**Description of the task**
After locating the line that contains "Screen dimensions: 436x267", give that line and all the rest through the end of the entries again exactly, leaving the pictures out.

***

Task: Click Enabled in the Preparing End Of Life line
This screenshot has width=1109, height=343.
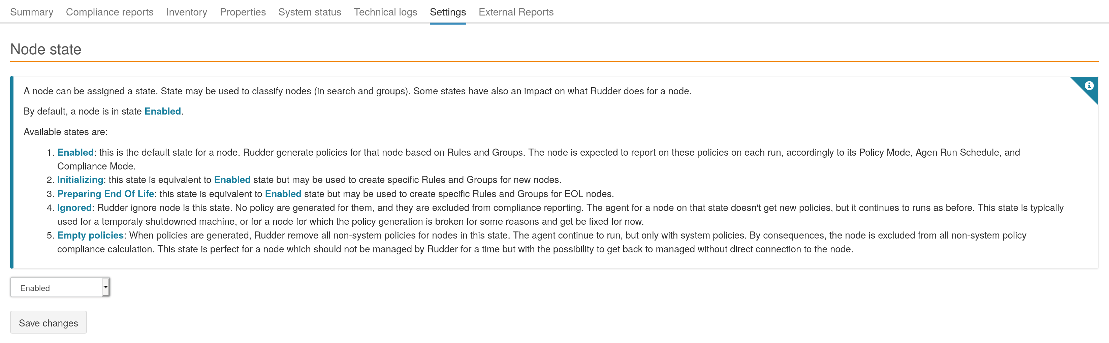Action: tap(283, 194)
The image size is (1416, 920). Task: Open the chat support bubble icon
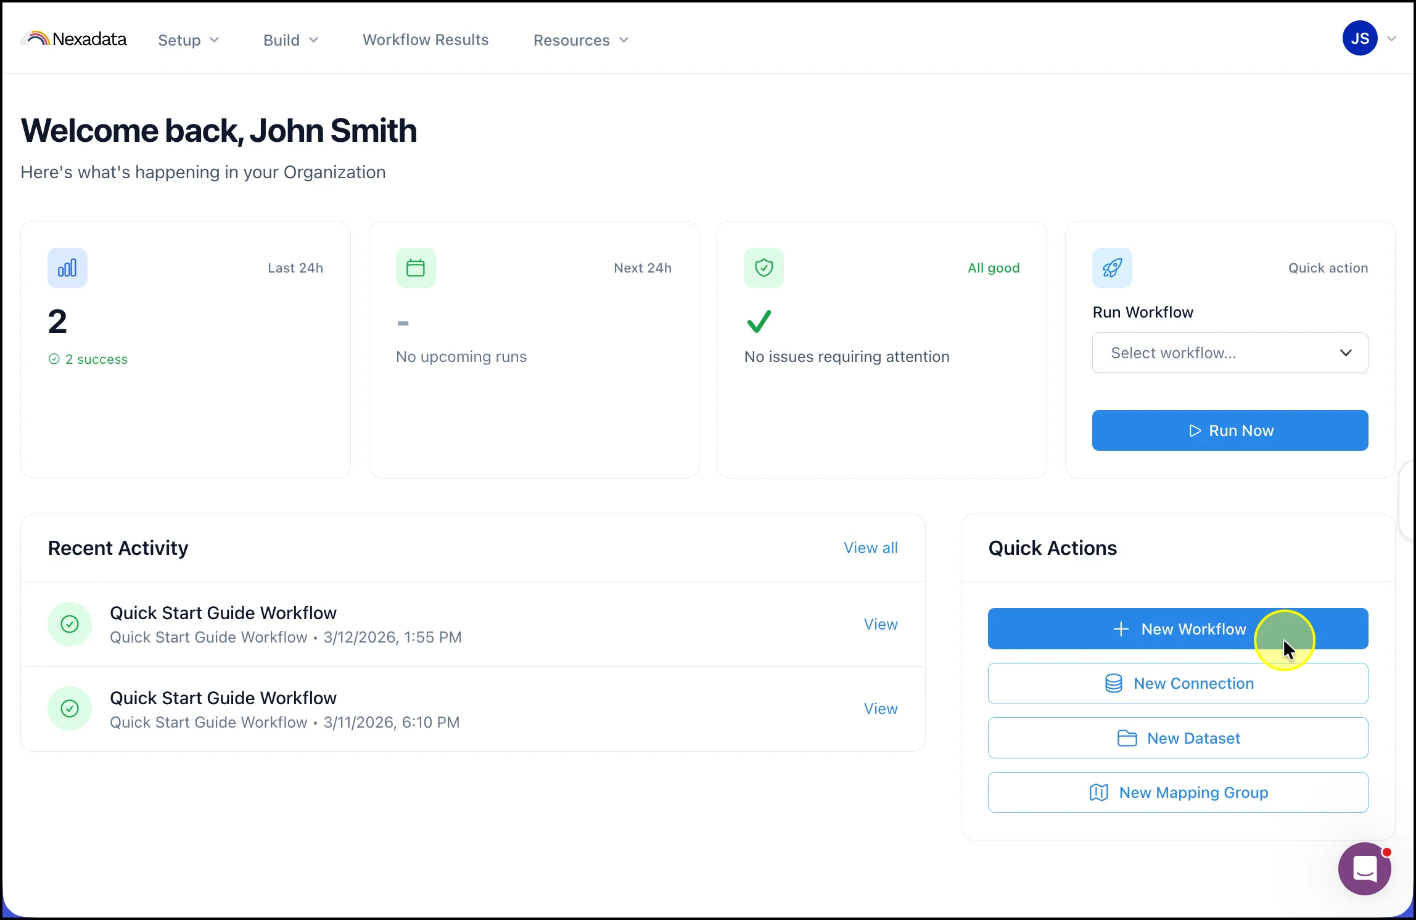click(1364, 868)
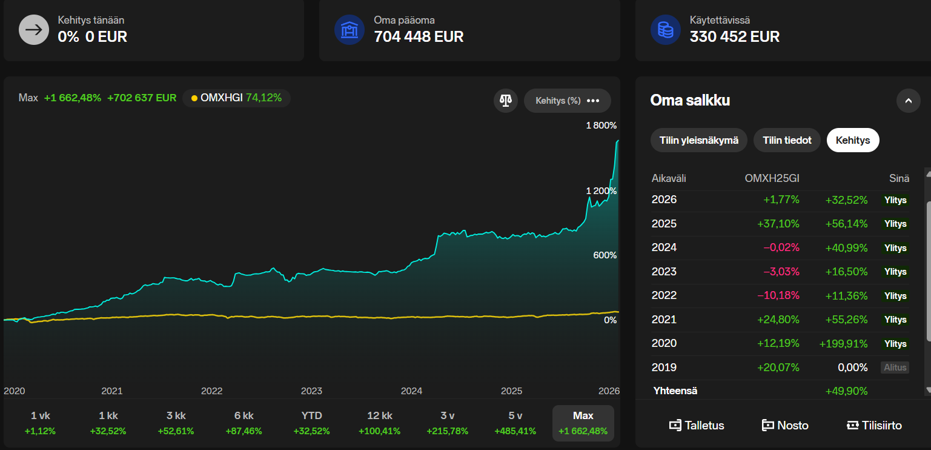The width and height of the screenshot is (931, 450).
Task: Click the balance scale compare icon
Action: coord(506,101)
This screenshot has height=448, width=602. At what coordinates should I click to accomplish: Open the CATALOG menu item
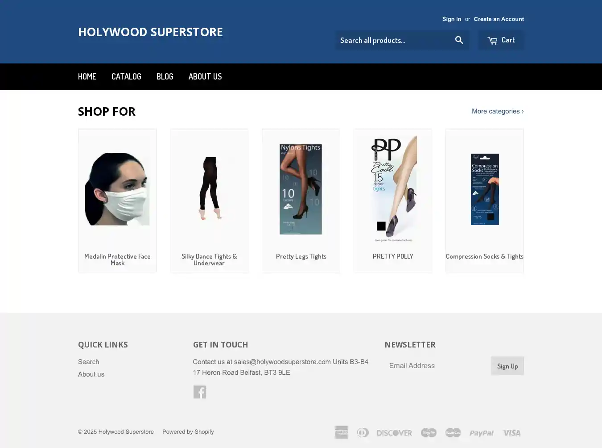tap(126, 76)
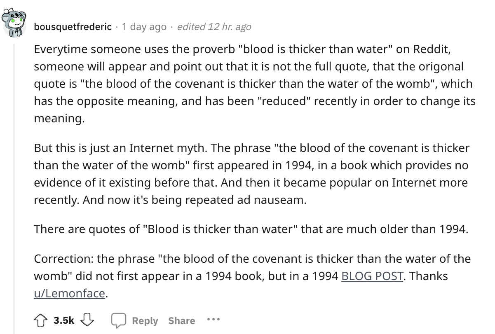The image size is (495, 334).
Task: Click the "edited 12 hr. ago" label
Action: point(213,27)
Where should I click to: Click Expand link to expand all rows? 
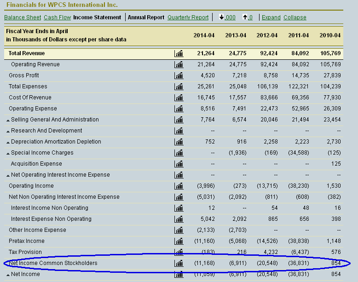point(271,17)
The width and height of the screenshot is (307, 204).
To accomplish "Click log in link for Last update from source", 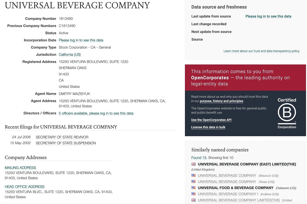I will (268, 16).
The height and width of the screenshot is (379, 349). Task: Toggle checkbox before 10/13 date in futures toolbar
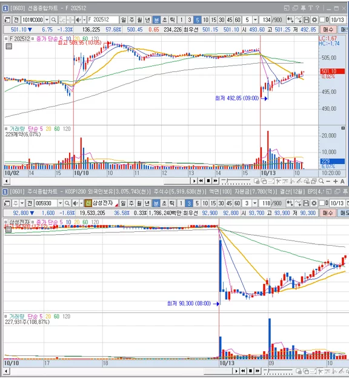point(322,19)
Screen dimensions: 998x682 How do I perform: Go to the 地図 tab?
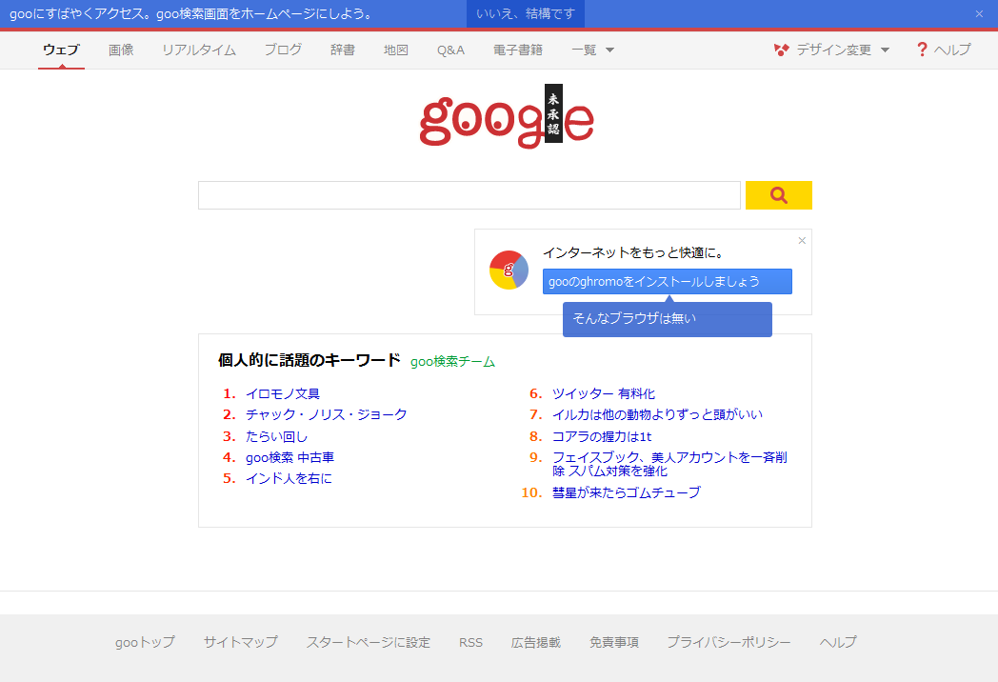[x=396, y=50]
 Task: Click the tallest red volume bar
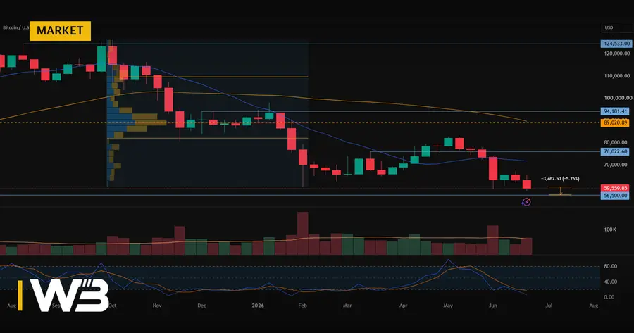(x=302, y=233)
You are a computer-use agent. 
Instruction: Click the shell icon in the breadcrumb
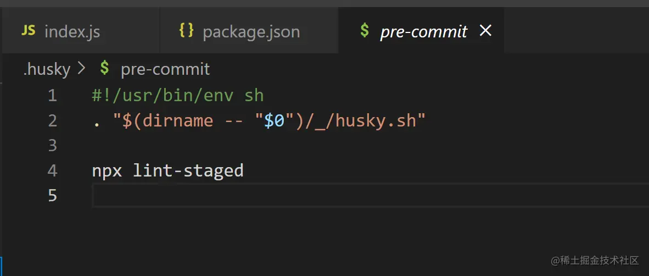(x=104, y=69)
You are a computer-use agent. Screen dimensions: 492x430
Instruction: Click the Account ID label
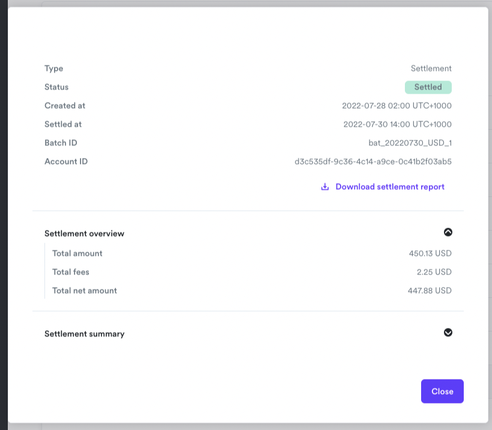66,162
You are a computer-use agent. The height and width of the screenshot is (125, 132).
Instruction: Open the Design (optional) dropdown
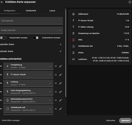[31, 30]
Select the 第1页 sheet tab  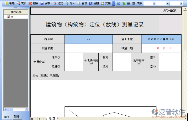[52, 119]
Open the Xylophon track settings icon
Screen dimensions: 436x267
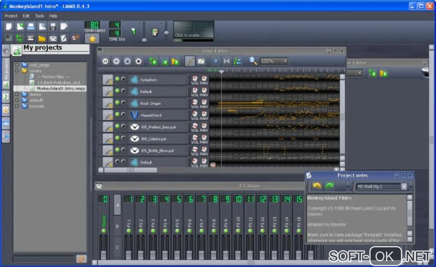coord(108,80)
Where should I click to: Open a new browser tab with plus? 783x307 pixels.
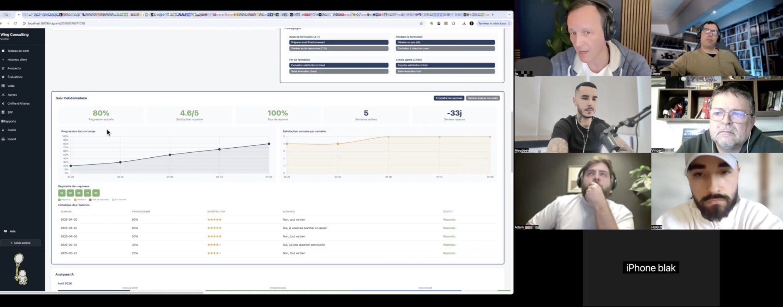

***

**Written answer**
Screen dimensions: 436x267
coord(108,80)
Where should I click to: Open a new browser tab with plus? 783x307 pixels.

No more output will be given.